081316_americanside_Camilla Belle_as_Emily Chase_Matthew Brodercik_as_Borden Chase_Greg Stuhr_as_Charlie Paczynski_PhotoCredit_Frank Barrera_1

When Niagara Falls comes up in conversation, the view from the Canadian side usually gets the tourist-story glory, but filmmakers Jenna Ricker and Greg Stuhr switched things up in their film noir mystery homage “The American Side.”

At 5:30 p.m. Sunday and 8:40 p.m. Monday at Chautauqua Cinema, Ricker and Stuhr will host a screening and Q-and-A session. (The film will also play at 8:40 p.m. Saturday and 3:15 p.m. Monday sans Ricker and Stuhr.)

“The audience Q-and-A’s are really a special treat for us as filmmakers, because you don’t often get to engage with your audience directly after they’ve experienced your work. You know, you answer questions or you talk about the process or somebody picks out something that you either forgot about along the way, or you didn’t even think about,” Ricker said. “That’s a really lovely kind of magical moment.”

The story follows Charlie Paczynski, a private investigator in Buffalo, New York, who finds himself in the middle of a conspiracy involving the lost designs of Nikola Tesla. The electrical engineer and inventor extraordinaire established the first hydroelectric power plant with George Westinghouse in Niagara Falls in the late-19th century, and a monument in Tesla’s honor stands on Goat Island.

In addition to co-writing the film with Ricker, Stuhr plays the role of Paczynski alongside Camilla Belle, Alicja Bachleda, Robert Forster and Matthew Broderick.

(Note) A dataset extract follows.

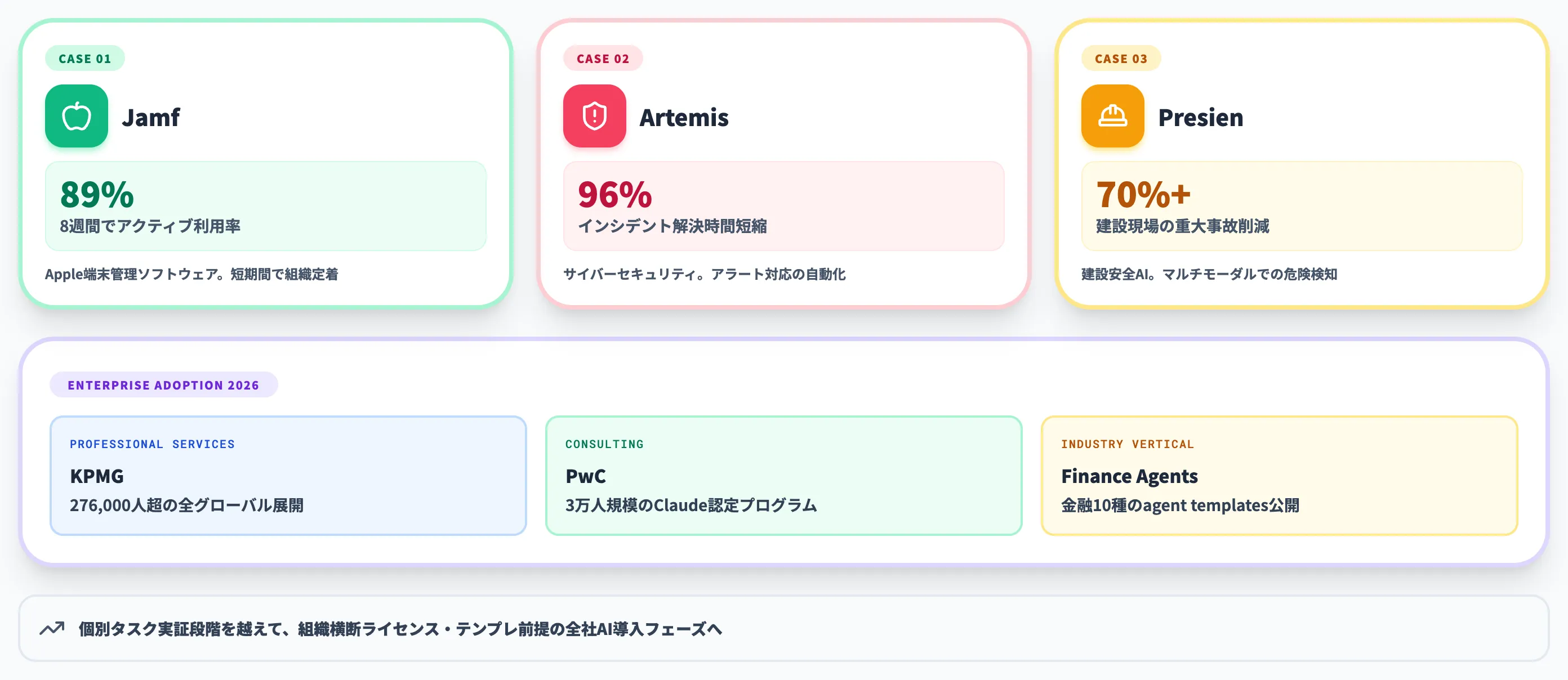Open the KPMG professional services card
The image size is (1568, 680).
point(288,476)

The germ of the idea formed during a night out in New York City. Ricker and Stuhr knew each other from the city’s theater circles and were out with a group of friends when the conversation turned to film. They discovered a shared appreciation for the film noir conspiracy genre and began to forge their creative partnership, but the conception of “The American Side” originated with Stuhr.

Born in Lackawanna, New York, and raised in the Southtowns of Buffalo, Stuhr had dreamed of shooting a film in his hometown. He said Ricker fell in love with the city while they were in production.

“Even these places that I’ve seen a million times and that I love and I think are gorgeous and cinematic, she made 10 times more cinematic,” he said. “Putting it in the context of the story, I think, makes the movie especially a treat for people from Western New York.”

Both writers said the movie is like a rollercoaster in both pace and complexity, and that the end of the film should have the same giddy exhilaration as an amusement park thrill-seeker when she disembarks from a coaster-car after a whirly-twirly ride. They also both feel the same way about screening the film at the cinema on the grounds.

“It’s fun to be coming to a place like Chautauqua that celebrates arts and sciences and creativity the way it does,” Ricker said. “I’m looking forward to the Q-and-A’s with this particular crowd because I think there will be some extra knowledge around this story that could be a lot of fun to talk about after we watch the film.”